Los síntomas más llamativos de las hemorroides son:

  • Sangrado: sangre muy roja especialmente al realizar la defecación.
  • Prolapso: el paciente nota que al defecar sale algo desde dentro del recto que regresa espontáneamente o bien lo reduce el propio paciente.
  • Molestias anales: aparecen especialmente después de tomar determinadas sustancias irritantes tales como alcohol, pimienta, café, etc. Estas sustancias pueden provocar molestias pero no son la causa de las hemorroides, éstas se producen por el estreñimiento, la vida sedentaria, algunos tipos de alimentación, y los esfuerzos defecatorios prolongados, asociados frecuentemente a una mala costumbre, bastante extendida, como es la lectura en el cuarto de baño.

Varias técnicas modernas se han implantado en el tratamiento de las hemorroides para mejorar las clásicas extirpaciones quirúrgicas. Es sobradamente conocido que estas técnicas clásicas son muy dolorosas y de lenta recuperación, incluso cuando el corte se realice con instrumentos tan modernos como el láser.

Entre las técnicas modernas ocupa el primer lugar, por su seguridad, sencillez, rápida recuperación y escasas molestias la ligadura elástica, o ligadura con banda elástica. Consiste esta técnica en la supresión del riego sanguíneo del tejido hemorroidal mediante una anilla elástica previamente estirada y colocada alrededor de una cápsula aspiratoria que provoca, al ser colocada, necrosis (destrucción) del tejido hemorroidal provocando su desaparición.

Tres sesiones de ligadura elástica, con un mes de intervalo entre cada una de ellas, suele ser suficiente para la curación de las hemorroides en la mayor parte de los pacientes.

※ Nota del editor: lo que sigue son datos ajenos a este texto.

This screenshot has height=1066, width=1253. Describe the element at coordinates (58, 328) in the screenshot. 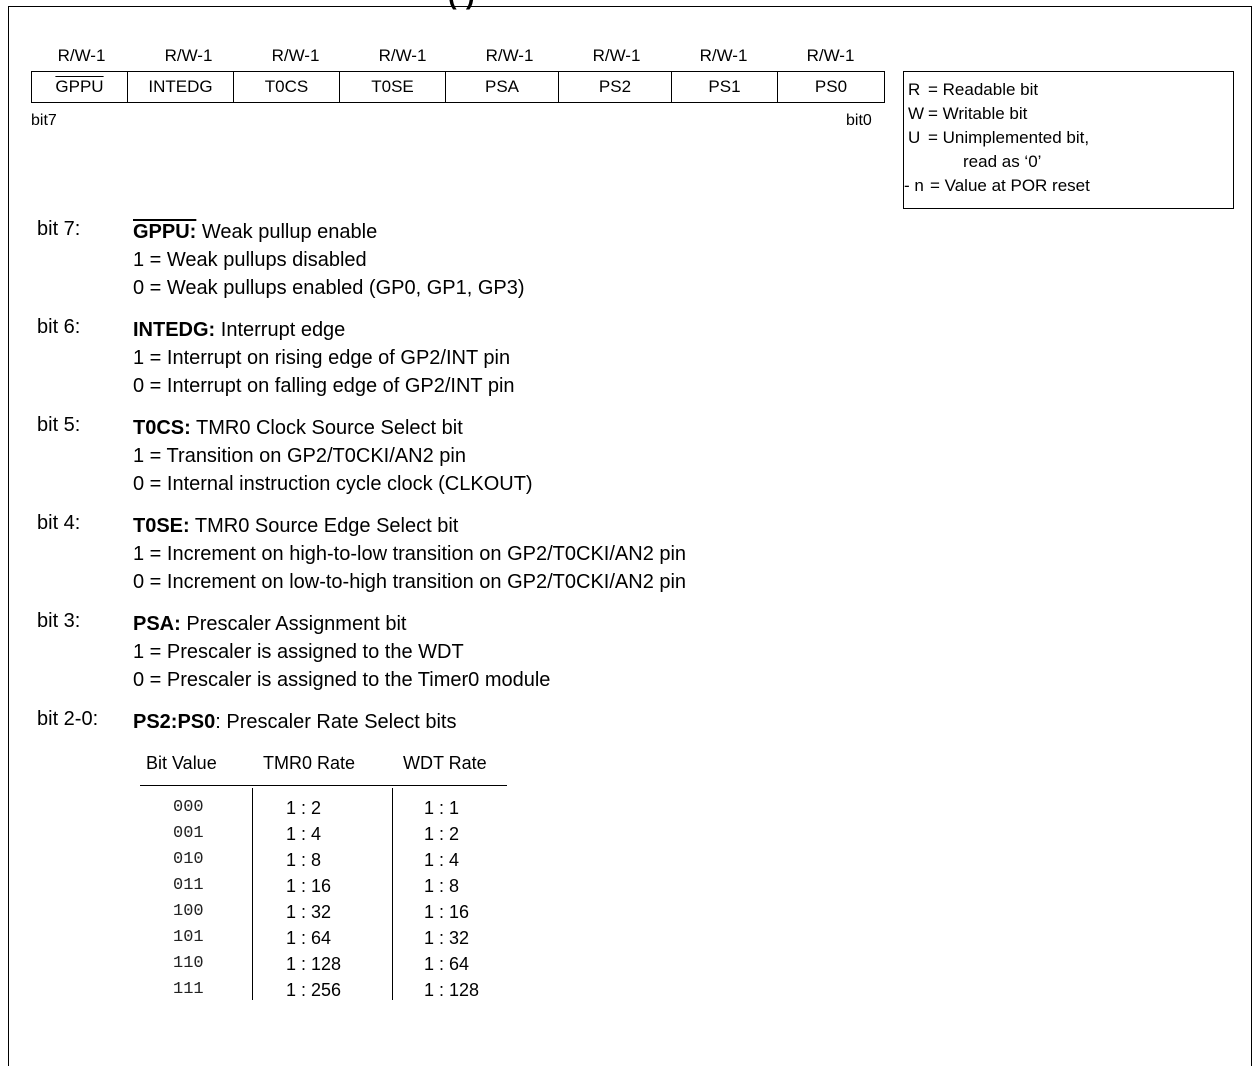

I see `bit-label: bit 6:` at that location.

La técnica no precisa reposo alguno y su aplicación es normalmente indolora, aunque suele provocar una sensación de reflejo evacuatorio (tenesmo rectal). Se trata de una sensación falsa en un principio, que puede a los pocos minutos desencadenar una necesidad defecatoria real, esta sensación puede durar dos o tres horas. El paciente se abstendrá de realizar esfuerzos defecatorios importantes durante las tres primeras horas tras la colocación de las anillas. Un sangrado muy escaso suele producirse a raíz de las primeras defecaciones tras la colocación de las anillas.
Es importante no tomar por el espacio de un mes después de cada sesión de ligadura elástica, medicamentos que alteren los mecanismos de la coagulación sanguínea, especialmente los anticoagulantes (heparina, sintrom, etc.) o antiagregantes plaquetarios (tiklid, aspirina, adiro, plavix, etc.) así como gran parte de los medicamentos antiinflamatorios. La existencia de una úlcera a nivel de la colocación de las anillas, entre los quince y veinte días siguientes a la colocación de éstas, podría provocar sangrado importante tal como puede ocurrir en cualquier úlcera de otra localización, si se toman estos medicamentos. Merece especial mención la prohibición del ácido acetil salicílico, componente único o parcial de la aspirina, adiro, couldina, alka seltzer, etc. En caso de precisar un analgésico, por éste o cualquier otro motivo, puede recurrir al uso de nolotil, termalgin, gelocatil, dolagial, etc. La presentación de hemorragia entre los días quince y veinte, contados a partir de una sesión de ligadura elástica es prácticamente inexistente en pacientes que no hayan ingerido medicación que altere la coagulación.